Morning commuters were in for a bittersweet treat this week.
An armored truck managed to spill some cash, littering a New Jersey highway with money.
Motorists slowed or even stopped their cars to pick up the bills, slowing traffic and causing multiple accidents.
At about 8:30am on Thursday, December 14, an armored truck spilled cash on the westbound lanes of Route 3.
This was in New Jersey, near Metlife Stadium, right outside of New York City.
It also happened during the peak of morning rush hour.
Rush hour traffic is never good, but on this fateful morning, it was considerably worse than usual.
Why? Because people were leaving their cars and running out into the street to collect stray cash that was littered along the asphalt.
There is absolutely video, which we have included here.
Travel reportedly slowed to standstill as people stopped their cars to root around on the asphalt for cash.
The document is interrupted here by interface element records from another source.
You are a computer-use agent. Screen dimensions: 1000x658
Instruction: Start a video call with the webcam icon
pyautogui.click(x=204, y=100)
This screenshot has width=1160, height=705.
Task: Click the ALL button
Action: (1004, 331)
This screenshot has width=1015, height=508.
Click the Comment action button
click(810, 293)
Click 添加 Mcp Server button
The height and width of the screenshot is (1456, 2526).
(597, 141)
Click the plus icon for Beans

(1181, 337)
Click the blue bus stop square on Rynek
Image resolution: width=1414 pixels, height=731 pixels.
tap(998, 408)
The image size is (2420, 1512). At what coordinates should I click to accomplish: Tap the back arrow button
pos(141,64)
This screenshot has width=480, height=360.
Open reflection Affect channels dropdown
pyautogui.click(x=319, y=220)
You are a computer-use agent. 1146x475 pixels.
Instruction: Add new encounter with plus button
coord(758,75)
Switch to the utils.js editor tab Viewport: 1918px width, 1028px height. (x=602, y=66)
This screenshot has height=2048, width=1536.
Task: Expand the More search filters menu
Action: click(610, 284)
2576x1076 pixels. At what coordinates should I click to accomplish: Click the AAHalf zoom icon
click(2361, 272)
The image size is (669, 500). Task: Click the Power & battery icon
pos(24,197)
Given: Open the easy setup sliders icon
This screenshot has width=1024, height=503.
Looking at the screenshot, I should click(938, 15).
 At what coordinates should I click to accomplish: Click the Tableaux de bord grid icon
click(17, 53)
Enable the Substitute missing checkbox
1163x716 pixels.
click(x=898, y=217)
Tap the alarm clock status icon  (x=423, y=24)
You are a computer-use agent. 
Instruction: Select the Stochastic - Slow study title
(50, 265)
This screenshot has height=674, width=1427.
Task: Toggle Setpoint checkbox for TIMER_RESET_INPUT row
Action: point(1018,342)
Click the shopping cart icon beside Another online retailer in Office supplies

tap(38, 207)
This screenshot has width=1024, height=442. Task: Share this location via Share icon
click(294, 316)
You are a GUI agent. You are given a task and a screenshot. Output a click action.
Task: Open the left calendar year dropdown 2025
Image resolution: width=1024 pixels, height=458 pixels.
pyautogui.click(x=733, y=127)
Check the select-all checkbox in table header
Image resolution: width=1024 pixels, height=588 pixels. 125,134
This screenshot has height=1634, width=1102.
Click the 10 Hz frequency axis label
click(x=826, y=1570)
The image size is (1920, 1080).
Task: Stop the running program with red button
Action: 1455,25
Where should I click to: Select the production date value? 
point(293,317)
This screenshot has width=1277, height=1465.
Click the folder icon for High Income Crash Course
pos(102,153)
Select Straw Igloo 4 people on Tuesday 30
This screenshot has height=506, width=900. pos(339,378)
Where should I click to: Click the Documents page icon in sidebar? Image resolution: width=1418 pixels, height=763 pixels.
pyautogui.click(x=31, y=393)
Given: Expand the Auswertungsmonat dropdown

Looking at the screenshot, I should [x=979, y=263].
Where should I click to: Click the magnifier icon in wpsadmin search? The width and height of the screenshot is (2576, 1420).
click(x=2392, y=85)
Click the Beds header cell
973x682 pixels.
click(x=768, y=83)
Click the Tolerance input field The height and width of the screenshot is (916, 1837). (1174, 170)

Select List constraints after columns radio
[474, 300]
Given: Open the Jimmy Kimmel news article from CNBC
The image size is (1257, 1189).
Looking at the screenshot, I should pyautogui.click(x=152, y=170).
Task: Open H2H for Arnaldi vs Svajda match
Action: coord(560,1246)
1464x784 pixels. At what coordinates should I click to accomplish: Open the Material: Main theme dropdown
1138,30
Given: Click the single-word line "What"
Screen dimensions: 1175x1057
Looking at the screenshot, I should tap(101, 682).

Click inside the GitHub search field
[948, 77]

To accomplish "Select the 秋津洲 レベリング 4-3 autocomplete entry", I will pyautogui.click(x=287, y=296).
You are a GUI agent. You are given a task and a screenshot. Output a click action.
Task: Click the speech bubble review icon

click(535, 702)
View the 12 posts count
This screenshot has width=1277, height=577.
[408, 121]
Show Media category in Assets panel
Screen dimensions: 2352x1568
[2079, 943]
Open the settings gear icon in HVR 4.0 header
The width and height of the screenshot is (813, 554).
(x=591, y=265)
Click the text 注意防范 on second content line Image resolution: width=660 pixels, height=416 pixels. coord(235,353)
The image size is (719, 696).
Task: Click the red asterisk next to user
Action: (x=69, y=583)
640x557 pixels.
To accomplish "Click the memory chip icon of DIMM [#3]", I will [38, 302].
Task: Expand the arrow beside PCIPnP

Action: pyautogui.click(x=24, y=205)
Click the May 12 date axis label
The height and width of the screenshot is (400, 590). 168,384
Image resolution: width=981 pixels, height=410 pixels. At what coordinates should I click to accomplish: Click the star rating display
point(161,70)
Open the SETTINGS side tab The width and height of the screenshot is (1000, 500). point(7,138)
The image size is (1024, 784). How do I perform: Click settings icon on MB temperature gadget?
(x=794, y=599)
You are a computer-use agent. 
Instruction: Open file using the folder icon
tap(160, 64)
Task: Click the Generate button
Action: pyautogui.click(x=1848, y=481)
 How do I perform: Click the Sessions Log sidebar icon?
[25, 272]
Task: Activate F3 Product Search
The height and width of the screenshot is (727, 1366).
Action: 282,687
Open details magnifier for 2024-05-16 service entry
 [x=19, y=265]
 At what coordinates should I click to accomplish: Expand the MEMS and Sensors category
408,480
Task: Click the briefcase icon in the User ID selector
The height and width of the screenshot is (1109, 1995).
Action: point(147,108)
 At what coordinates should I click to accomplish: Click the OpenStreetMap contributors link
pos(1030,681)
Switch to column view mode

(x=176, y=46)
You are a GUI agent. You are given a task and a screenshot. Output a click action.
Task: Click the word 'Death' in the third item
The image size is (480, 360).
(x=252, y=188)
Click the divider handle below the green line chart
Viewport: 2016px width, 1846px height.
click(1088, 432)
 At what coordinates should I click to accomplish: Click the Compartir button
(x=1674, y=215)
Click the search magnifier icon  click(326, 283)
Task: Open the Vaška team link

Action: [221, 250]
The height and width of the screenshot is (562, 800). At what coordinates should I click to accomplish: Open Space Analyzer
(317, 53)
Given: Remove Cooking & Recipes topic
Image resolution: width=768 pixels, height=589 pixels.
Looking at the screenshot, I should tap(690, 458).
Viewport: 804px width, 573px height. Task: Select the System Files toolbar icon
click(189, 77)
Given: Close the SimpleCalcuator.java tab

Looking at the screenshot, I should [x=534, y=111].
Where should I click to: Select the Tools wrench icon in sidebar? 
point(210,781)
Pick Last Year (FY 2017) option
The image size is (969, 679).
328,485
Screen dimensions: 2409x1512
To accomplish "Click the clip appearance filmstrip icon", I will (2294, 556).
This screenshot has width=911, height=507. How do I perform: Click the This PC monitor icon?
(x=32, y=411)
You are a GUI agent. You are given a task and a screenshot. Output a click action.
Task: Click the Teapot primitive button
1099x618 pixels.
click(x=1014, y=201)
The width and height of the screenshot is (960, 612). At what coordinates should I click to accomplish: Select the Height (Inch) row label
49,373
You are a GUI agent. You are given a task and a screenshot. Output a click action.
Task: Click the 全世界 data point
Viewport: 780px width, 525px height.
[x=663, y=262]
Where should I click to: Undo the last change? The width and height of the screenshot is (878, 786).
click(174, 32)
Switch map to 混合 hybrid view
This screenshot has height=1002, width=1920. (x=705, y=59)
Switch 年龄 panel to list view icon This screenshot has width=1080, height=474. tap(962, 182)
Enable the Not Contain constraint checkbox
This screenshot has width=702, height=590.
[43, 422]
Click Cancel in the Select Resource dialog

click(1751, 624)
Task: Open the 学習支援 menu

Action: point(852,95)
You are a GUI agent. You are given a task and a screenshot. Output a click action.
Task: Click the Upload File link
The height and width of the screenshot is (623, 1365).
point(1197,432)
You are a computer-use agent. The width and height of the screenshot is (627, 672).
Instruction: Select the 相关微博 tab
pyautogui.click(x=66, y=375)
Those with passengers simply slowed their vehicles so that someone else could scramble for cash.
According to police, there were "multiple" accidents that appeared to be a direct result of people hoping to get their hands on a little free money.
Not all of those collecting cash from the highway were opportunists.
Among the people was a man in a Brinks security uniform.
Some openly wondered if he was making an attempt to clean up his own mess, or that of a colleague.
Incidentally, this is not the first time that something like this has happened.
In June of 2015, a Brinks truck took a spill after a door on the vehicle malfunctioned.
This went down in Baltimore in the Harbor Tunnel.
At the time, motorists and pedestrians made an eager grab for the littered cash.
Others, however, were fully cooperative with authorities and even helped to return the cash.
So, is it legal to just pick up spilled cash in a situation like this?
In a word: No.
Contrary to jokes made about items "falling off of trucks," finders keepers is not how property rights generally work.
A small amount of cash with an unknown owner might be awarded to the person who finds it, but the cash in spills like this is not ownerless.
In the Baltimore case, police released a statement that people who had grabbed cash from the asphalt had two days to return it.
If they failed to do so, they could face charges of theft.
Assuming, of course, that they were caught.
Unless it's The Purge, don't just assume that you own any money that you happen to be able to touch.
Maybe bearer bonds work that way, but even then, snatching them in broad daylight would be a little brazen.
Cash is just currency.
The same laws and social rules that make it illegal to just grab a television and run also make it illegal to pocket random money.
Between widespread surveillance technology and the omnipresence of personal cameras, usually on people's phones, you can easily be identified and caught.
Resist your impulses, folks. Snatching $20 that aren't yours off of the road isn't worth being late for work.